Relire Raymond Aron en ces temps troublés est devenu salutaire. L’homme, le philosophe, le journaliste agrégea ainsi plusieurs vies au cours d’une existence inscrite dans un 20e siècle troublé qu’il analysa parfois dès ses racines. Etiqueté à droite et mis au banc par une intelligentsia de gauche qu’il critiqua dans son livre l’Opium des intellectuels (1955), le passionnant cahier de l’Herne qui lui est consacré sous la direction d’Elisabeth Dutartre-Michaut, avec ses sources, ses contributions majeures et ses inédits, jette un nouveau regard sur l’homme ainsi que sur sa pensée.

Le cahier explore ainsi toutes les dimensions de cet homme qui ne posa jamais de frontières à son champ intellectuel, ce qui conduisit parfois les cercles littéraires et politiques, trop soucieux d’enfermer les intellectuels dans des cases, à vouloir, sans succès, le marginaliser. Mais, à la lecture de ce cahier, Raymond Aron apparaît comme une sorte de version moderne du savant de la Renaissance, embrassant une connaissance sans frontières à travers un prisme qui, avec du recul et l’évolution de la perméabilité des disciples, dessine une figure prophétique. Ainsi en tant que journaliste, il fut comme le rappelle Jean-Claude Casanova qui fut son élève et dirige aujourd’hui la revue Commentaire qu’Aron fonda, un journaliste engagé notamment au Figaro pendant 30 ans où il défendit le gaullisme et manifesta une critique subtile du marxisme comme le rappelle d’ailleurs Sylvie Mesure dans sa contribution où elle montre que si Aron reconnut à Karl Marx un apport fondamental en matière d’économie, il l’assimila cependant à un « sophiste maudit qui porte sa part de responsabilité dans les horreurs du XXe siècle ».

Ici se révèle la dimension philosophique et sociologique d’Aron et le cahier insiste à juste titre sur cet aspect de l’œuvre aronienne tournée autour de l’histoire qu’il observa au plus près, notamment l’arrivée du nazisme à Berlin en 1933 ainsi que la Seconde guerre mondiale et la Shoah. Son analyse de Clausewitz ainsi que sa divergence avec le philosophe allemand proche du nazisme, Carl Schmitt, notamment à propos du Concept de politique (1928) son œuvre majeure, sont quelques-uns des grands moments du cahier.

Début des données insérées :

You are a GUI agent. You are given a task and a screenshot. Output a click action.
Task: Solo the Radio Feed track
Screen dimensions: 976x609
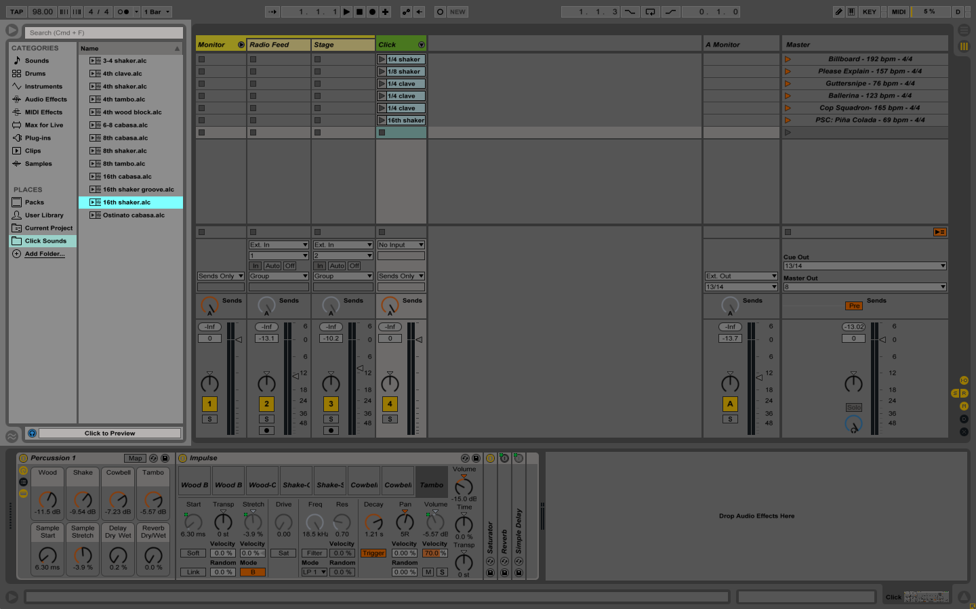pyautogui.click(x=266, y=419)
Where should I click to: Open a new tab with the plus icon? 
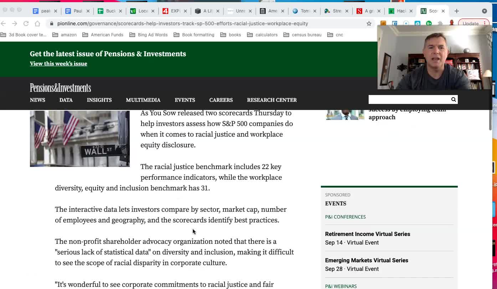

L’invasion récente de l’Ukraine et la violation de l’intégrité territoriale de cette dernière amènent à considérer d’un œil nouveau ce courant réaliste des relations internationales dont Aron fut l’un des principaux tenants et qu’il développa dans l’un de ses ouvrages, devenu une référence, Paix et guerre entre les nations (1962). Sa thèse basée sur l’Etat, acteur central des relations internationales, influença un certain nombre de penseurs et d’acteurs. A Henry Kissinger, futur secrétaire d’Etat américain, et réaliste comme lui qu’il rencontra dès 1957 alors que les deux hommes étaient universitaires, il reprocha dans une correspondance inédite – les cahiers de l’Herne ne seraient pas ce qu’ils sont sans leurs formidables inédits – absolument fascinante, cette realpolitik inhérente à tout théoricien se confrontant à l’exercice du pouvoir. « Une puissance dominante, comme les Etats-Unis, doit aussi incarner des idées ». Des mots qui résonnent aujourd’hui avec plus d’acuité et qui renvoie à cette position unique qu’Aron occupa et que résume parfaitement Jean-Claude Casanova : « Respecter la vérité, respecter les autres, exprimer courageusement ses choix, voilà les trois qualités maîtresses d’Aron comme professeur et comme journaliste, comme commentateur et comme historien du présent. »

Par Laurent Pfaadt

Raymond Aron, Cahier de l’Herne sous la direction d’Elisabeth
Dutartre-Michaut
Aux Editions de l’Herne, 272 p.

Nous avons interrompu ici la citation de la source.